1つ確認だが、呪いは人間にしかかからないのか? 魔物にもかかるのか?
『ん? あ~、魔物にはかからないわよ。だからあなたの使っている、ドッペルゲンガーなら問題はないわね。呪いはその場にいないとかからないから、生身の方には何の影響もないわよ。人間だけが罹るように調整された呪いだからね。でも返されると神でも死ぬのよね。空気が汚染されるから迷惑なのよ』
これで1つ解決だな。本当に迷惑だな! 人間だけに調整された呪いとか! それなのに空気が汚染さるだけならまだいいだろうが!
ふ~、で問題は、どうやって仮死状態にして、蘇生をするかってことだな。
地球で医学の知識があれば出来るかもしれないけど、この世界では100パーセントは無理だよな。殺すだけなら簡単だけど、そこから蘇生を考えて殺すとか無謀にも程がある気がする。
魔法で瞬間凍結できたとしても、安全に解凍できるとは限らないし。となると、ちょうどいい毒があれば、可能かもしれないか?
本人たちに、まず伝えるか?
2人は、死ぬ可能性を理解して毒を使うことを受け入れた。どうせ死んでしまうのだから、生きのこる可能性が1パーセントでもあるなら、それに賭けるそうだ。意思疎通が難しかったので、時間はかかったが何とか理解できた感じだ。
毒を飲ませるために使用するのは、魔法で作ったゴーレムだ。声を届ける管を使い呪いにかかっている2人でも声が聞こえるようにしている。
この毒は仮死状態と言っても肉体的には生きているとの説明があり、ポーションにつけておけば2~3日は肉体が死ぬことはないらしい。

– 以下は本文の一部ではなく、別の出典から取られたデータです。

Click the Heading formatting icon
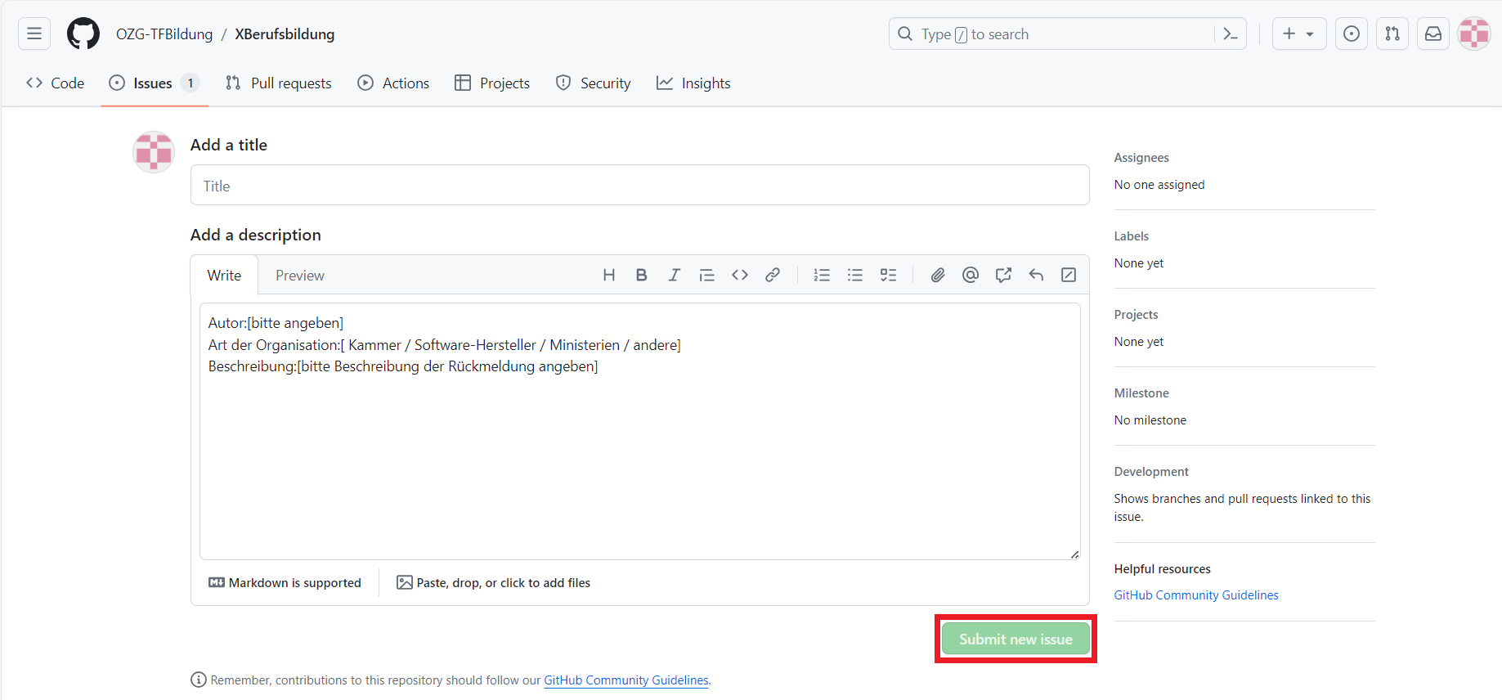The image size is (1502, 700). [608, 275]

だけど、問題なのは半分ほどの確率で蘇生ができないらしい。
理由は、仮死状態になる際に脳まで死んでしまうことがあるのだとか。それが半々の確率らしい。
よくそれなのに飲む気になったな。他の毒となると、もっと確率が下がるか即死ということになってしまう。地球の薬の知識があれば、もっと違う結果になったかもしれないけどな。医者じゃないから判断できるとも思えないが。

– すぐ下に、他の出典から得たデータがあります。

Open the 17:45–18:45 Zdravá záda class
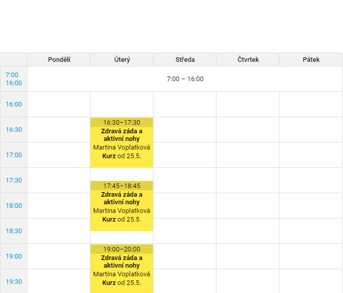 pyautogui.click(x=121, y=206)
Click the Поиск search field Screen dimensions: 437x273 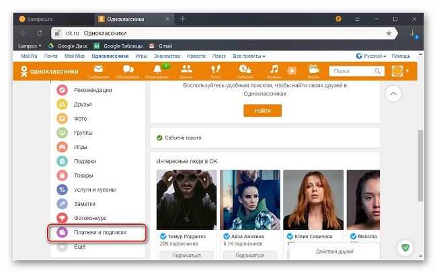pyautogui.click(x=355, y=70)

2人が覚悟を決めて毒を飲んだ。200メートル程離れている俺たちにも、呪いがまき散らされている様子が見て取れた。壁などの物理的な影響も魔法障壁のような魔法的な影響も全く関係なく、まわりにまき散らされる呪い……
今近付けば、呪われてしまう。この世界で唯一影響を与えることができるのが、純水である。魔法を使って操作すると効果がなくなってしまうので、機械を魔導具だと言って大量の純水を霧状にしてまき散らす。風速50メートルを起こせるバラエティーで使うような、大型扇風機を何台も使って。

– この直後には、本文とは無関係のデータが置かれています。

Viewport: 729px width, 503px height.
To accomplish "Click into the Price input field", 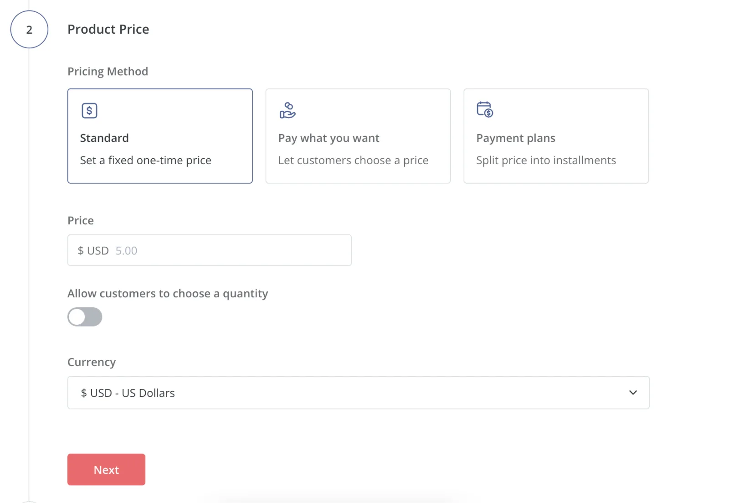I will coord(228,250).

呪いは目に見えてなくなっていき、20分後には呪いは見えなくなった。呪いには風を当てても動く様子が無かったので、本当に神の嫌がらせとしか言えないな。
呪いが消えた所で、毒を消すための万能薬を口に流し込む。
1人は咳き込み息を吹き返したが、もう片方の騎士は、息を吹き返す事はなかった。
手を尽くしたが助けられなかった。悔しいと思う反面、自分の連れてきた冒険者たちじゃなくてよかった……と思う俺の心が許せなかった。騎士たちからすれば、7人も助けてもらえて感謝しているのだが、それでも自分たちじゃなくてよかった、と思う気持ちを持ってしまった自分に嫌悪した。